Book lover is a staple part of my self-description, but in 2015 I didn't love them enough to actually read one. Right, all year long, not one book start to finish. No time to read, too busy "reinventing" myself as a Computer Science instructor. A half-hour turning pages could be a half-hour grading programs, preparing lesson plans.
My pen pal is a stark contrast. She describes herself a library devotee, and her late night email sign-offs say she's reading her book, then going to sleep. She just finished The Book of the New Sun by Gene Wolfe, a dystopian fantasy set in the far Earth future. She started Infinite Jest, by DFW of course, a dystopian literary landmark set in a recognizable version of our North America. Seems like a life of exquisite luxury, and accessible to anyone with a library card who is ready let go of exhaustion as their primary status symbol.
I am ready, but need the right sort of book: serious enough to be interesting, but without so much time required in any one sitting that I push the survival mode panic button. In 2014, Tom Parker, writer and creative writing teacher, recommended a novel called Mrs. Bridge by Evan Connell. It's composed of short vignettes — imagine a picture emerging from disparate pieces of a jigsaw puzzle — so it qualifies in the short-sitting department. Then this Spring's edition of the Threepenny Review (lit mag out of Berkeley) contained a few paragraphs contrasting Evan Connell with Allen Ginsberg, claiming Evan had the more persuasive critique of what the great Beat poet scorned as bourgeois complacency; so certainly serious enough to be interesting. And importantly, only an iBooks download away.
For a week, in the 15 minutes between bed time and sleep, I've been swiping through a vignette or two. Proud to say I'm up to chapter 27, "Sentimental Moment," page 94 out of 341 — Mrs. Bridge wants their dreams back, while Mr. Bridge wants the car lubricated.
Mrs. Bridge does cast a discerning eye on race and gender, among other vast topics. But when it was published in 1959, segregation was the law in the south, and women with careers and education were novelties. One reason to read it is for perspective on what has and hasn't changed.
Here's Connell on race. Mrs. Bridge's young daughter Carolyn is good friends with Alice Jones, the daughter of her black gardener. Alice is the more dynamic of the two, always coming up with fun ideas, like taking apart phonographs cabinets so they can talk to the little people inside. Mrs. Bridge decides she needs to intervene, so Carolyn will understand that their friendship can't last past grade school. Alice is bright, and the next time she comes over to hang with Carolyn, Mrs. Bridge delivers her message indirectly:
About ten o’clock both of them came into the kitchen for a bottle of soda pop and wanted to know what there would be for lunch.

[Collected data]
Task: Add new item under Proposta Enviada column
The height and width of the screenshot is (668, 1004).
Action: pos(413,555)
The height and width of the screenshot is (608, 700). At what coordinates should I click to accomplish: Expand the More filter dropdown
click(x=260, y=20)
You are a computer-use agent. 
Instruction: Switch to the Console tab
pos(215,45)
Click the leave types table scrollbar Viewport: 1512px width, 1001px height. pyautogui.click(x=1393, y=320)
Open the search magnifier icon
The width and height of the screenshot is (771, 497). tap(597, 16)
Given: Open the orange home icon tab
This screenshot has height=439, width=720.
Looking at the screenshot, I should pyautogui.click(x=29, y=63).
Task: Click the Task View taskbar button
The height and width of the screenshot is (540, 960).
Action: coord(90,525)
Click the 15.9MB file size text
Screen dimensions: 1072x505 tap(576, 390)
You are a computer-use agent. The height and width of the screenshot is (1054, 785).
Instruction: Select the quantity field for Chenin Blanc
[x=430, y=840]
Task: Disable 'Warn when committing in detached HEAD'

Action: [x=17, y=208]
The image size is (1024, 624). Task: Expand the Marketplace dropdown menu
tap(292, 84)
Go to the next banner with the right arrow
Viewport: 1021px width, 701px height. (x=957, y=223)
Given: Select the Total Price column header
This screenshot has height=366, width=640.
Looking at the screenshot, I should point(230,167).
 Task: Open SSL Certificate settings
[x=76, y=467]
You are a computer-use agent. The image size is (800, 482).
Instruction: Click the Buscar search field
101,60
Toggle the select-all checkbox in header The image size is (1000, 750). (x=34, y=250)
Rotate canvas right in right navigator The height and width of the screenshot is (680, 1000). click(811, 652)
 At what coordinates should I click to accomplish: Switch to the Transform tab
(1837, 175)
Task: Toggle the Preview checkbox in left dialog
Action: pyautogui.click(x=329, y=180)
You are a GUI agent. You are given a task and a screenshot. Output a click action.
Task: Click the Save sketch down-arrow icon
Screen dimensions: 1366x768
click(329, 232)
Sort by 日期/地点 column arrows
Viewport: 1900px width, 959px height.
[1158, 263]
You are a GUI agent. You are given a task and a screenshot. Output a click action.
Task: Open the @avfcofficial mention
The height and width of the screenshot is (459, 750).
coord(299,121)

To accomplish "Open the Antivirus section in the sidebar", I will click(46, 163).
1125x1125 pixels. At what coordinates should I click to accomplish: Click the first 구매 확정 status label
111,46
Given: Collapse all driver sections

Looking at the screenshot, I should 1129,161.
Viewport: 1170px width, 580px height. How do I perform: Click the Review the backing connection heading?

__Exercise requirements__
A: Summarize the essay about reading Mrs. Bridge in two sentences.
B: According to the essay about reading Mrs. Bridge, who recommended the novel in 2014?

__Results by task__
A: After finishing no book at all in 2015 while busy becoming a Computer Science instructor, the writer looked for a book serious enough to be interesting but manageable in short sittings, and settled on Evan Connell's Mrs. Bridge, a novel made of short vignettes. Reading a vignette or two in the minutes before sleep, the writer has reached chapter 27 and sees the 1959 novel as a way to gain perspective on what has and hasn't changed about race and gender.

B: Tom Parker, a writer and creative writing teacher.